Homemade Almond Butter

Prep Time

30 min

Prep Notes

This process is a LOT faster if you warm the almonds in an oven first. I place mine in an oven preheated to 250F for about 10-15 minutes, until they are warm to the touch. This helps their oils release faster in the food processor, and they don’t seem to get any hotter than they would from the friction of the food processor, anyway. 

Cooking Time

10-15 min


1.5 cups


  • 3 cups of organic almonds


To get started, add the almonds to the bowl of your food processor, fitted with an “S” blade.  Snap on the lid, get the food processor running, and let it do all the work!
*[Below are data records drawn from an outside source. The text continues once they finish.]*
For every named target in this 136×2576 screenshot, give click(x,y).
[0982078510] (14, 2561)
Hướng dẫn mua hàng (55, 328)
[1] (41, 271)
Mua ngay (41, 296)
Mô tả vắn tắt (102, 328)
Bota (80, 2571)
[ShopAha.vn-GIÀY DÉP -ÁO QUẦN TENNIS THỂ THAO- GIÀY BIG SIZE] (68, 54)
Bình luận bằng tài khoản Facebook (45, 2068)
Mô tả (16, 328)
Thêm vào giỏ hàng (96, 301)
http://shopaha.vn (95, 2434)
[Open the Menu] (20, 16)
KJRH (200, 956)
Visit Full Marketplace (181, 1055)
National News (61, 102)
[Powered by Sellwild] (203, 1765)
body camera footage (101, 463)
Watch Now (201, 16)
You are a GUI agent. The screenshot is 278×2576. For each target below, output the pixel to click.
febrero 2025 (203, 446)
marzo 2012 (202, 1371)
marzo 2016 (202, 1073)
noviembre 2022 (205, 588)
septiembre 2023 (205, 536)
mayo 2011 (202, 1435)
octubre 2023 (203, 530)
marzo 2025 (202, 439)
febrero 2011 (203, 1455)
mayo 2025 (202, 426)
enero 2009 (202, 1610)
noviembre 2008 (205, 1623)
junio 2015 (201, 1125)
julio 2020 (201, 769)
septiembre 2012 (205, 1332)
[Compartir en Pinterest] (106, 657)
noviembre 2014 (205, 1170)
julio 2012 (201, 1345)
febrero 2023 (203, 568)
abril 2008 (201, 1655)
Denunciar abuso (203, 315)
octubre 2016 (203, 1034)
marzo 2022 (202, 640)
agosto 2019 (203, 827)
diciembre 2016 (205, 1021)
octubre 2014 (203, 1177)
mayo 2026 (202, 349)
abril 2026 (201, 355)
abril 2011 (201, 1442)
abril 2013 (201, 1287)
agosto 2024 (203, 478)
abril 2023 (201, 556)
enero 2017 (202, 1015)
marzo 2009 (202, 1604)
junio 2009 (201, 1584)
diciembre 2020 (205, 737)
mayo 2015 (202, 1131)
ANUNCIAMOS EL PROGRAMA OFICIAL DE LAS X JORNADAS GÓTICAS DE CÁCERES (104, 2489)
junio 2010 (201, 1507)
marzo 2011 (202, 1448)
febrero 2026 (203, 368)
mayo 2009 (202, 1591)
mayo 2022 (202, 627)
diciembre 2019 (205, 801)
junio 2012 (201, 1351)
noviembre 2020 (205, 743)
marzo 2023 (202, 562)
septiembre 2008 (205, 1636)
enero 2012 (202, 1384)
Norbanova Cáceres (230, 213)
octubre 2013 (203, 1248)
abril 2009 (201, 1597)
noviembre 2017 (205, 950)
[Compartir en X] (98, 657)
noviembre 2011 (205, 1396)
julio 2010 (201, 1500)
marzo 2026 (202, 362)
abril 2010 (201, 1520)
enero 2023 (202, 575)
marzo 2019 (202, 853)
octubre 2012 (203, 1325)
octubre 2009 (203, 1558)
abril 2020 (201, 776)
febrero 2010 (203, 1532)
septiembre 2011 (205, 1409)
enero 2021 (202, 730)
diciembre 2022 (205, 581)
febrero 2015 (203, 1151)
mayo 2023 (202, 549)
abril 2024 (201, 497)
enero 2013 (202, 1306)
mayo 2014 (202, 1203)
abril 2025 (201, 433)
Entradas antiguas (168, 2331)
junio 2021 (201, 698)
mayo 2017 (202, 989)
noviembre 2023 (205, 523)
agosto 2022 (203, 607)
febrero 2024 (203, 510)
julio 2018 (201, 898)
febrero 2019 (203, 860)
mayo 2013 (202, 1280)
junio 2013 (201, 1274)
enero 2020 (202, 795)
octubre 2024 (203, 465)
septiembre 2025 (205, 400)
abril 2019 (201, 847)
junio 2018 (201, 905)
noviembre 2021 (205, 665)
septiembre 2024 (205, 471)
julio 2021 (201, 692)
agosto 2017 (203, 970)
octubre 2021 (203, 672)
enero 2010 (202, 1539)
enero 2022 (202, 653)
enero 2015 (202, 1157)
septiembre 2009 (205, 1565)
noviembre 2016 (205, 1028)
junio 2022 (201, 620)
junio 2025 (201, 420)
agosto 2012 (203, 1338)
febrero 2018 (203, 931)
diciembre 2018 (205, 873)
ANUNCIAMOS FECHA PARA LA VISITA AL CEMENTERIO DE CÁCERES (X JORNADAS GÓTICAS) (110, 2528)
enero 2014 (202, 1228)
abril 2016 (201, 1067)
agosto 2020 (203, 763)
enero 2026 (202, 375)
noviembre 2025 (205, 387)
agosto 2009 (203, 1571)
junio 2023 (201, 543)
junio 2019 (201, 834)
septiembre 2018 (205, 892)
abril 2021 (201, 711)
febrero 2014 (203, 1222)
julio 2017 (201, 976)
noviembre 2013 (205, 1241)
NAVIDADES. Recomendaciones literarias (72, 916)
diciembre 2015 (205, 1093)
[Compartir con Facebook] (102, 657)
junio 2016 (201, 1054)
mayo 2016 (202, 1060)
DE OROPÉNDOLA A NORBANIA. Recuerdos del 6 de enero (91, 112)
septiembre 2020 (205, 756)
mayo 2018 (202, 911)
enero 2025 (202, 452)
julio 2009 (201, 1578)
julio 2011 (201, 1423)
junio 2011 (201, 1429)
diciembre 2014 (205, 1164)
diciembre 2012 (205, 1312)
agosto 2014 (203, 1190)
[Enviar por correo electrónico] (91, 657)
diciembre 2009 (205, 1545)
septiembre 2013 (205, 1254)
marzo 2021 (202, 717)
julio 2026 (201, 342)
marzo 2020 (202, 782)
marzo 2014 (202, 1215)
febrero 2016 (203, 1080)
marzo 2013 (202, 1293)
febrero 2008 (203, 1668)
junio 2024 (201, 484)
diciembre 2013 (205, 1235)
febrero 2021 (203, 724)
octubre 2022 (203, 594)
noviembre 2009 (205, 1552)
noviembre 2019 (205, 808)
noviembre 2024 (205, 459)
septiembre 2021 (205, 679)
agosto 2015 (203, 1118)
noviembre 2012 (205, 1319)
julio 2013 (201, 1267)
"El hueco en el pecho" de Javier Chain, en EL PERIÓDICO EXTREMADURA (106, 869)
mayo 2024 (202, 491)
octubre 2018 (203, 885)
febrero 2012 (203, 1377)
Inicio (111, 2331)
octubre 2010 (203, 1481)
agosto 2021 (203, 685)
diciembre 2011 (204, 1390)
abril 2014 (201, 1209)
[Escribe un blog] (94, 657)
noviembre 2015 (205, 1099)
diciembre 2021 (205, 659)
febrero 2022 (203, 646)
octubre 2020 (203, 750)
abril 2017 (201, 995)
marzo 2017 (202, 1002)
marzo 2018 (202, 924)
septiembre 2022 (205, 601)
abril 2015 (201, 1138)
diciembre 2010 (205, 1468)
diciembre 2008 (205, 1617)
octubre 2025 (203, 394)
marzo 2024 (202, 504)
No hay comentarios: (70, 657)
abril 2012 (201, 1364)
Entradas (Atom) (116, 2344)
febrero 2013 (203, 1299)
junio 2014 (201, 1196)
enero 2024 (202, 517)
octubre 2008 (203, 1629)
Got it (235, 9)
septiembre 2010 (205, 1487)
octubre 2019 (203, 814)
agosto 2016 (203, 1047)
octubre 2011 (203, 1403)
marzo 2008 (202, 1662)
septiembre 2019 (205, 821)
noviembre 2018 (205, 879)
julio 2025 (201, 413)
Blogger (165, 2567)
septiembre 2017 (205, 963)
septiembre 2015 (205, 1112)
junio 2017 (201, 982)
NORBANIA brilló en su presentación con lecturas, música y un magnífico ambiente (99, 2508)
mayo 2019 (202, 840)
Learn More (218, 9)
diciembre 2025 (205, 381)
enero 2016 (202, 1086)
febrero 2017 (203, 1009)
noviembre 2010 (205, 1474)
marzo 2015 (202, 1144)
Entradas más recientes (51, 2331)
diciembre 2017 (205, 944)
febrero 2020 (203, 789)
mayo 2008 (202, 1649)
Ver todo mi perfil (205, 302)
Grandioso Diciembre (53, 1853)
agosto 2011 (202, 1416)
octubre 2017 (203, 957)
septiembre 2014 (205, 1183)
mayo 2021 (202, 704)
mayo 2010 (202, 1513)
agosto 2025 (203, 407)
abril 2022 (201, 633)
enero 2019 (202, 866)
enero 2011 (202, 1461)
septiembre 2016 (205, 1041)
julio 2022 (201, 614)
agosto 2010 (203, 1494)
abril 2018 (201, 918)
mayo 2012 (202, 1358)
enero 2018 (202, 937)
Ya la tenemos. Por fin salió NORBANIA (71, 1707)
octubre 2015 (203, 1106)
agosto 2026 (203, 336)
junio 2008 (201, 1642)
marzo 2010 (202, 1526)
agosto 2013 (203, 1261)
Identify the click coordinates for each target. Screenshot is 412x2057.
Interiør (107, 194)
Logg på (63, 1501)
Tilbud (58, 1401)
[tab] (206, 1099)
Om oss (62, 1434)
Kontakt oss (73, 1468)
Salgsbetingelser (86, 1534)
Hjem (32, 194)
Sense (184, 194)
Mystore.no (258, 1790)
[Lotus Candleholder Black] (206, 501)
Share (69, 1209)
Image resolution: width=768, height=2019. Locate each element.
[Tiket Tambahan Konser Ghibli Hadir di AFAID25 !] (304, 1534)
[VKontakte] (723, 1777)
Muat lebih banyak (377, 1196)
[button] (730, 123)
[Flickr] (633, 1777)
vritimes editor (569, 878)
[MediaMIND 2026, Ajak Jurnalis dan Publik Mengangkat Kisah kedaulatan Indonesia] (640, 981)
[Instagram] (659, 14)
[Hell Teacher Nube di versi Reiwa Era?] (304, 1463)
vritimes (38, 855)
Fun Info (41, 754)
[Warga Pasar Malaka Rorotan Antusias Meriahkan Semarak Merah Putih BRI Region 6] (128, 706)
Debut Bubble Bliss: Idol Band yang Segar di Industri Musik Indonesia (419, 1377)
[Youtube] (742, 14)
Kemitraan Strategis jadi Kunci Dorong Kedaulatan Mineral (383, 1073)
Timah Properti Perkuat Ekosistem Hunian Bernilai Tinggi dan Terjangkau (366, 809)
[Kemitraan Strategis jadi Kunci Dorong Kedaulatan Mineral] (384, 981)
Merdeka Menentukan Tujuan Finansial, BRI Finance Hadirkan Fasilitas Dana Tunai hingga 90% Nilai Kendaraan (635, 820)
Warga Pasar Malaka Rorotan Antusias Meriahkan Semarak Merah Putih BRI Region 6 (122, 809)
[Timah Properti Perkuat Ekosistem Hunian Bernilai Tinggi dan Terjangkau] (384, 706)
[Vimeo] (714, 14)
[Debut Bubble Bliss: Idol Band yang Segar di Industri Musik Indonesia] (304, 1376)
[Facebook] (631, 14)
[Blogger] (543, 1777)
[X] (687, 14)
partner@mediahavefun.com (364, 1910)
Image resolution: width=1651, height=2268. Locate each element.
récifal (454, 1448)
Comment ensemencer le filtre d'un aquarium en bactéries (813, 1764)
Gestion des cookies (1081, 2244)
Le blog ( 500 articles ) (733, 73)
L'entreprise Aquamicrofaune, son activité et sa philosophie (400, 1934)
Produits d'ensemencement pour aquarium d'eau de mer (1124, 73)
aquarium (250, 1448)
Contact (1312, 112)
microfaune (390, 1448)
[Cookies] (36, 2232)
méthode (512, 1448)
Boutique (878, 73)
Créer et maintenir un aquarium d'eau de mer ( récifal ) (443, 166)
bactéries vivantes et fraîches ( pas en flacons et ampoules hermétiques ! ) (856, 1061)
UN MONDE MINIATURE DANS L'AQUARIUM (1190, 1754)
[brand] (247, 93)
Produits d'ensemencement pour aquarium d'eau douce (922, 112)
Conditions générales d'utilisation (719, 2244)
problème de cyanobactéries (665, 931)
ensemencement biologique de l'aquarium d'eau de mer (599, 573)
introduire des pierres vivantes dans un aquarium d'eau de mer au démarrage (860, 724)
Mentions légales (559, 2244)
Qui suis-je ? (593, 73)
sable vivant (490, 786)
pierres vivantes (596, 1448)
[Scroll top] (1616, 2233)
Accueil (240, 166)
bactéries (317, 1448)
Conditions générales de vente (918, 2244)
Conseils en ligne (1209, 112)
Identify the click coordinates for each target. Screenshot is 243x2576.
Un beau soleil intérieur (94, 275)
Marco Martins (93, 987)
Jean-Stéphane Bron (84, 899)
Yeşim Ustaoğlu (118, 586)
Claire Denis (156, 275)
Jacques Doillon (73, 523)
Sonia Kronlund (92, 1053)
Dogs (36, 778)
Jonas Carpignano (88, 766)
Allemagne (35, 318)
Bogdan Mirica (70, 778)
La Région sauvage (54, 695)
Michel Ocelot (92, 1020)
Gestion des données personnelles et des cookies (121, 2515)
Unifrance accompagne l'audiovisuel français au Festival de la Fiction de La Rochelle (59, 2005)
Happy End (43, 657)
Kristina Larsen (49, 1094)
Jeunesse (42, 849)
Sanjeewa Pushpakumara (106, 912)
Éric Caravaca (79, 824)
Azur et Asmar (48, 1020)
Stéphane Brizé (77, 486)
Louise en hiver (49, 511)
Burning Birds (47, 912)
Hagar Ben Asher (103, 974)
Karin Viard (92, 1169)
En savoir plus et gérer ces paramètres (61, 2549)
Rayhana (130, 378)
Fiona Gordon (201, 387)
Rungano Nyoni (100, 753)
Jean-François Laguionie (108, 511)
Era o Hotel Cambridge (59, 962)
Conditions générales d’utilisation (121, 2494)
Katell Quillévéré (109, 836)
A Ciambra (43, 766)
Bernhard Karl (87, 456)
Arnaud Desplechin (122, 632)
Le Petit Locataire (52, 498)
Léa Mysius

Depending on the amount of almonds you use, and the size of your food processor, you’ll notice a change start to happen around the 10-15 minute mark.

As the oils are released from the almonds, they’ll start to stick together and form a large mass that moves around the bowl. You’ll also notice that the almond butter is getting rather warm… this is why I don’t recommend spending extra money to use truly raw almonds. They’ll be “cooked” by the time this process is over, anyway!

After about 20 minutes of consistent processing– right about the time when you think you’re never going to wind up with almond butter– magic will happen.

You’ll finally have a grainy-looking almond butter.

Don’t worry, you’re almost there!

After a couple more minutes of processing, your almond butter will become smooth and creamy.


A few tips about making your own almond butter:

  • You can use raw or roasted almonds. Raw almonds take a little longer, and freshly roasted almonds break down into nut butter faster, if added to the food processor while still warm. (You can dry-roast your own almonds for 10-12 minutes at 350F).
  • Feel free to add salt or spices, to your own personal taste.
  • Don’t use soaked almonds (without thoroughly drying), or add liquid, for longest shelf life. It might be tempting to add something like vanilla extract, but added moisture will reduce the shelf life greatly.